*** Document extract ***
Wolves will be forced to play with a depleted squad if they qualify for Europe next season, after being found in breach of financial fair play rules.
Uefa announced on Friday that Wolves had failed to comply with a “break-even requirement” during the 2019-20 season, finding their losses had been greater than €30m (£27m) over the year.
Wolves have agreed a settlement with Uefa under which they will pay at least €200,000 in fines, which could rise up to €600,000 depending on their compliance; and also play with a squad of 23 players, rather than 25, should they qualify for Europe in the next two seasons.
Nuno Espírito Santo’s side face Sevilla in the quarter-finals of the Europa League after beating Olympiakos on Thursday, and would be entered into the Champions League if they win the competition.
The FFP rules are designed to stop clubs spending more than they earn, but were revised this year to allow clubs to carry greater losses in the 2019-20 season because of the effect of Covid-19 on their finances.
In the settlement, however, Wolves have agreed to limit their losses to €30m in the financial year ending 2020. By the end of the 2021-22 season the club will also be expected to have reached an “aggregate break-even” result for the years 2019, 2020 and 2021. Uefa rules allow for a buffer of a €30m aggregate loss over three years within this definition.
A final condition will see Wolves submit regular updates to Uefa on their progress in meeting the FFP targets. They join six other European clubs – Galatasaray, Istanbul Basaksehir, FK Kairat Almaty, Maccabi Tel Aviv, Lille and Porto – in having their finances scrutinised by the governing body over coming seasons.
The effectiveness of FFP has come under scrutiny since Manchester City overturned a two-year ban from European football – the toughest sanction under the rules – at the court of arbitration for sport last month.
In its written explanation of the Wolves verdict, Uefa’s club financial control body spoke positively of the club’s engagement with the process. “The club has presented a reasonable and realistic projected break-even information” it wrote. “[This] should lead the club to have a break-even surplus or deficit within the acceptable deviation on the basis of the reporting periods ending in 2019, 2020 and 2021.”
*** End of Document extract ***
__Task statement__.
In the article on Wolves and financial fair play, which six other European clubs are named as having their finances scrutinized by Uefa over coming seasons? List them all. Rely only on the text above.
*** Entries provided ***
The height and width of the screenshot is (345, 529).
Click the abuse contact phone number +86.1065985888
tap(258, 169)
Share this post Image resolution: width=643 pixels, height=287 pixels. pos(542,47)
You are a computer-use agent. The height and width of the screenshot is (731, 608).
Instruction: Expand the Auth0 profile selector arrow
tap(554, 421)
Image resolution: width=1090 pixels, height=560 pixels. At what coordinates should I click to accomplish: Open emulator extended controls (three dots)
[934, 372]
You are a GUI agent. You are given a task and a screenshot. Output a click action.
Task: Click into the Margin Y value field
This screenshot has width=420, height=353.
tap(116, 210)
*** End of Entries provided ***
*** Entries provided ***
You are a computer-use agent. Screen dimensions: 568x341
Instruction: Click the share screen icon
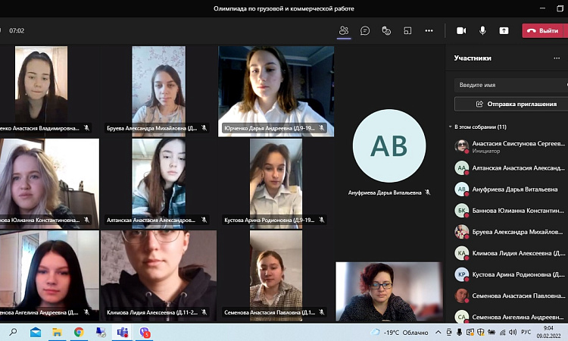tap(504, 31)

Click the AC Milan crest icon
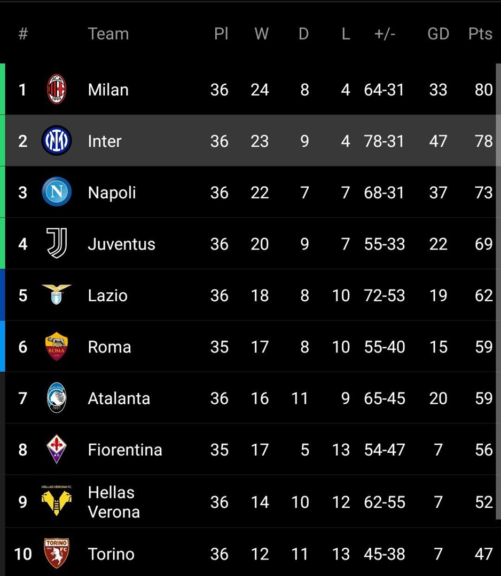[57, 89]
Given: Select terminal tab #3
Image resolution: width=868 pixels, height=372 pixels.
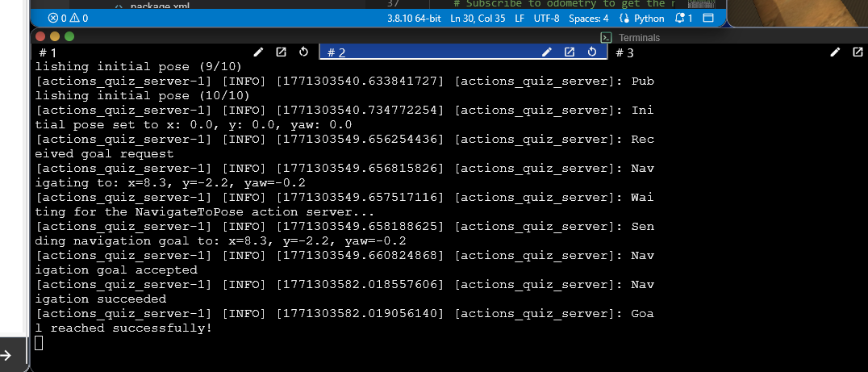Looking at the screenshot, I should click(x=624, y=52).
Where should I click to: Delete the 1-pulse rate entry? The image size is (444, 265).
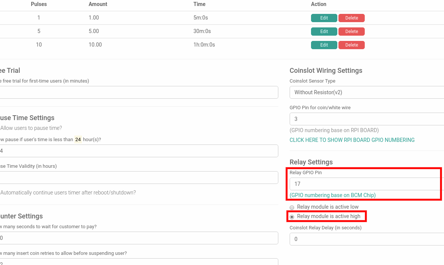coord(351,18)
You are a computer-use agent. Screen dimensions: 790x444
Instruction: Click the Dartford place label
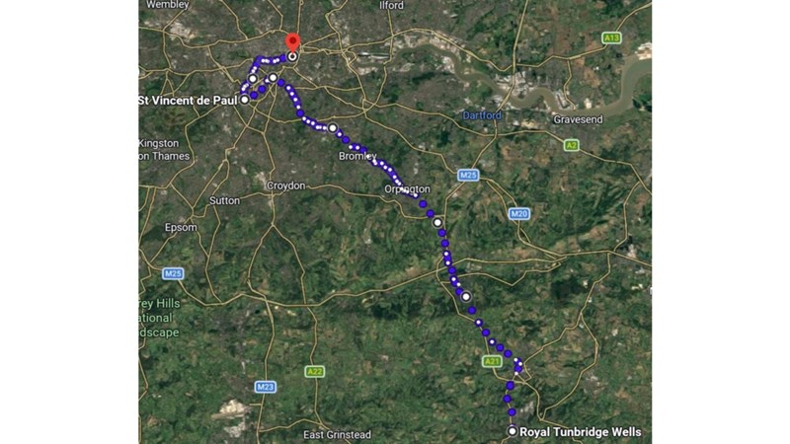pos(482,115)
*** End of Entries provided ***
__Answer to this problem__.
Galatasaray, Istanbul Basaksehir, FK Kairat Almaty, Maccabi Tel Aviv, Lille, Porto